Dan Robertson, firefighter for the Oakland Fire Department; and president of the I.A.F.F. Local 55, which represents firefighters from Oakland and Alameda Counties
Arthur "Art" Hsieh, paramedic program director at Santa Rosa Junior College, per diem paramedic in the Central Valley and editor-in-chief of "Em!," and online news source for EMS professional
Kyle Barbour, operations officer and field member of the Bay Area Mountain Rescue Unit, emergency department technician in a Bay Area trauma center, and part of San Francisco Suicide Prevention
Delya Stoltz, paramedic for Westside Community Ambulance and Patterson District Ambulance

  • thucy

    Many thanks to firefighters, we’re all nervous about this drought and what it means in terms of risk.

    My question is more for EMS. What percentage of emergency responses have nothing to do with the media’s perception of “emergency”?

    In San Francisco’s graying landscape, a lot of ambulance work is actually just responding to cardiac and diabetic events.

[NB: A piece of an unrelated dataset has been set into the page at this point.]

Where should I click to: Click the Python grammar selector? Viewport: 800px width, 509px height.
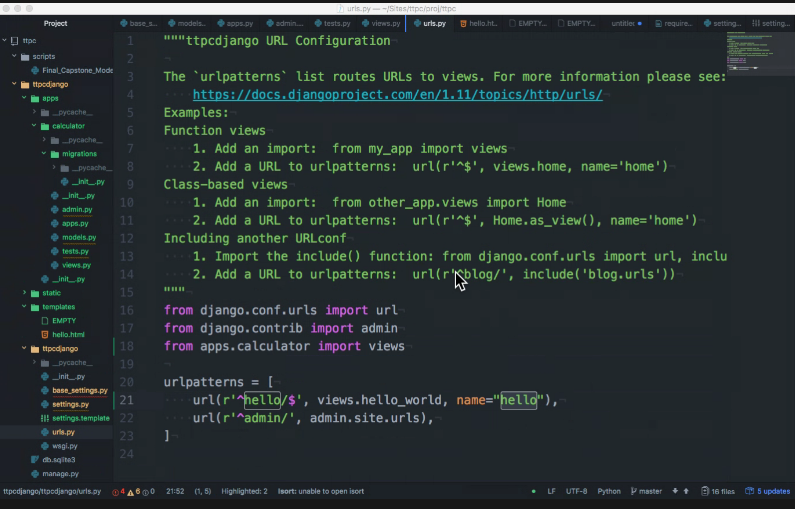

    Both heart disease and diabetes type 2 are entirely preventable through diet and exercise, but here in the States we’re more inclined toward the heroic rescue than the cost-saving pragmatic solution. There’s cash to be made from disease, not health, but either way it won’t benefit the ill-paid, hardworking EMS worker.

    • Art Hsieh

      Totally agree. But there are changes on the horizon, much change is being driven by the Affordable Care Act, where reimbursement is being more closely tied to value.

      Health organizations such as Kaiser Permanente are investing significant money into preventive and maintenance health care to reduce the incidence of critical illnesses such as heart attacks, stroke, and diabetes. It’s simply more cost effective. Other health organizations are also realizing its effectiveness.

  • Carrie

    I assume that the thing to do when pulling over is to get out of the way even if you’re off to the left. If you’re in the left hand turn lane and the right side of the street is 4 lanes over doesn’t it make sense to pull as far to the left as possible?

    • Daniel Robertson

      When I’m driving the ladder truck, I want the public to be consistent. Law says slow down, pull to the right & stop. Not that it doesnt happen some times, but if I pass you on the right, I’m breaking the law. If there’s no traffic, and you are the only one on the road, it’s not much of a problem. But if there is traffic in all 4 lanes of that road, i want you going to the right


  • Guest

    Thanks for taking my call today. I was disappointed that none of the guests offered tips for first responders or first responder course suggestions, as that was the purpose of my call.

    • Art Hsieh

      You can check into your local community college for first responder courses or EMT courses. They may also have short, 2 – 8 hour courses in CPR and First aid. There are also private and nonprofit organizations that offer training, not only for individuals but for groups, companies and other organizations. Hope this helps!

  • wendy

    What a valuable radio show today.

    thanks to all the guests on the show, we got to hear from
    The other side, and their experiences responding to us
    Who needed them.

    My father was in a medical crisis Christmas 2005 in Orange County, CA.

    We called 911 and
    An amazing group of professionals came, fire and ambulance.
    they took over, calmed us family down….
    my Dad lived another 6 years.

    Thank you all who do such a challenging job
    To help us in times of need !

    • Art Hsieh

      And thanks to you for your kind words. We do appreciate it.

  • Kenji Yamada

    Forum, thanks for giving us a chance to learn what these good people do for us every day.